Sri Chand (8 September 1494 – 13 January 1629, Gurmukhi: ਸ੍ਰੀ ਚੰਦ), also referred to as Baba Sri Chandra or Bhagwan Sri Chandra, was the founder of the Udasi sect of ascetic Sadhus.

Early life 
He was the eldest son of Guru Nanak, the first Guru and founder of Sikhism. He was born to Mata Sulakhani on Bhadra sudi 9, 1551 Bikrami (i.e. 8 September 1494). Sikh sources give his life the impressive dates of 8 September 1494 – 13 January 1629, which would have made him 134 years old upon his death.

Relationship with Sikh Gurus
It is believed that Sri Chand rejected Angad as the successor to his father. When the Sikh guruship passed from Nanak to Angad, the sons of Nanak, Sri Chand and Lakhmi Das, made a legal claim to their father's properties in Kartarpur, forcing Guru Angad to reestablish the early Sikh community's centre at his native village of Khadur instead.

Guru Amardas declared active and domestic Sikhs to be separate from passive and recluse Udasins.

However the Sikh Gurus, Guru Amardas, Guru Ramdas, Guru Arjan and Guru Hargobind  who were contemporaries of Sri Chand held him in high esteem due to his descent, old age and piety.

Guru Hargobind's eldest son, Baba Gurditta, was given to the Udasins at the behest of Baba Sri Chand and Baba Gurditta eventually replaced Baba Sri Chand as head of the Udasins after his death.

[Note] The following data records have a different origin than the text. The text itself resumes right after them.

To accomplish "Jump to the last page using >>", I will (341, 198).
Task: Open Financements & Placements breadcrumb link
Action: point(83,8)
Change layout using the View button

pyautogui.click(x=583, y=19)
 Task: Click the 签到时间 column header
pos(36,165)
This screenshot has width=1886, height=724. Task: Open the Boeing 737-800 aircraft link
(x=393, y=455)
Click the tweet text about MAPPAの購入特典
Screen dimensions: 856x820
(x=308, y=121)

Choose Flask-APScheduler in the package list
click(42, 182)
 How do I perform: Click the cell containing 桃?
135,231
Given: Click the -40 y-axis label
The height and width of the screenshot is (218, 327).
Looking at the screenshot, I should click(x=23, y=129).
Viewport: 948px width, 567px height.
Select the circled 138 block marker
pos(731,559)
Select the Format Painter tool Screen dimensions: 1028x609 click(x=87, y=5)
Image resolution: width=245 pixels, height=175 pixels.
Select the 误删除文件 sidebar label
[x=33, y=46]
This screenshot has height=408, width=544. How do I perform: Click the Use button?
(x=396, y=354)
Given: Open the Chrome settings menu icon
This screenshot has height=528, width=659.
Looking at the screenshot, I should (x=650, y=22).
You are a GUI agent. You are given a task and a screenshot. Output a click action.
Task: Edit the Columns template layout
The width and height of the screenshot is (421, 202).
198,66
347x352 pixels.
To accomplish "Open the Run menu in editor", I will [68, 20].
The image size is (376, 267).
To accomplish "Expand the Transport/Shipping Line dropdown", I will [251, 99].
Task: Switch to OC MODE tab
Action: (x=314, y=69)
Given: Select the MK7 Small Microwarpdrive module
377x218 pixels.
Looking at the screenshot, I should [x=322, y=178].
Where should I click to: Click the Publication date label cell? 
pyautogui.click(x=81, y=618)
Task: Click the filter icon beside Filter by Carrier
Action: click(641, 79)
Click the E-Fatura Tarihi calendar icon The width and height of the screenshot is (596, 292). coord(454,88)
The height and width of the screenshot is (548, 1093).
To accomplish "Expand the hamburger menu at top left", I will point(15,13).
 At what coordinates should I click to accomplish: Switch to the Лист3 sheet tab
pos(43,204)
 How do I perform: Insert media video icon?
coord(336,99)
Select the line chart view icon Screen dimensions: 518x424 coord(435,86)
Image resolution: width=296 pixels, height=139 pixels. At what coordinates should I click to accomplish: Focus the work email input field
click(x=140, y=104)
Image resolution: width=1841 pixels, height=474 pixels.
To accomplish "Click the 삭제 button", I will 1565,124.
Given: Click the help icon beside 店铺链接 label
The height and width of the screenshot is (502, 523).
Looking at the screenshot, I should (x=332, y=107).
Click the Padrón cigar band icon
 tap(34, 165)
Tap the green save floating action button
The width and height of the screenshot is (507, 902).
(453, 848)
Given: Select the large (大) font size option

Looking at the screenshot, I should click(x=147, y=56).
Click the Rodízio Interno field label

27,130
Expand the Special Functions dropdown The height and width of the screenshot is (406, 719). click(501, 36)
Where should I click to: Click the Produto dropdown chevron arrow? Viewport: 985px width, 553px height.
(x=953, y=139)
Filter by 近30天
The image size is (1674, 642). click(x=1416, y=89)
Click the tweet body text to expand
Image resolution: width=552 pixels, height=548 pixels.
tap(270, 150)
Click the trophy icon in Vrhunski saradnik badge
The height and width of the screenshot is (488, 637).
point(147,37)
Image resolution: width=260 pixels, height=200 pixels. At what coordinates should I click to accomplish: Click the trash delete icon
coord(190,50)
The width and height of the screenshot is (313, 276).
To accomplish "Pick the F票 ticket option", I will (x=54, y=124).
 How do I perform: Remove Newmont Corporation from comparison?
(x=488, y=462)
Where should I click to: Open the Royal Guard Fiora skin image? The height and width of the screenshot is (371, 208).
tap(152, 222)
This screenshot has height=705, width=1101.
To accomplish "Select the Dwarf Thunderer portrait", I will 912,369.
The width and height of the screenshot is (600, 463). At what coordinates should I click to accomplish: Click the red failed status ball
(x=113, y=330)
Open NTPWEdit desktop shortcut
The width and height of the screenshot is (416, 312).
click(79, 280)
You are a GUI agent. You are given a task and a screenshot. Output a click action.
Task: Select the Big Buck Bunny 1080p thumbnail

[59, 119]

Baba Gurditta was the father of Guru Hari Rai, the grandfather of Guru Hari Krishan, and the elder half-brother of Guru Tegh Bahadur.

Ram Rai, son of Guru Har Rai joined the Udasin sect after a failed attempt of being an official eighth Guru of the Sikhs.

Influence

Composing Aarta
Sri Chand wrote Aarta, his most important writing, in praise of his father, Guru Nanak, and presented it to him after one of the Udasins. This writing had a major influence on people of that time who did not know about Guru Nanak yet.

Akharas
Sri Chand established many akharas, some of them being Akhil Bharatiya Akhara Parishad and Shree Panchayati Akhada Bada Udasin.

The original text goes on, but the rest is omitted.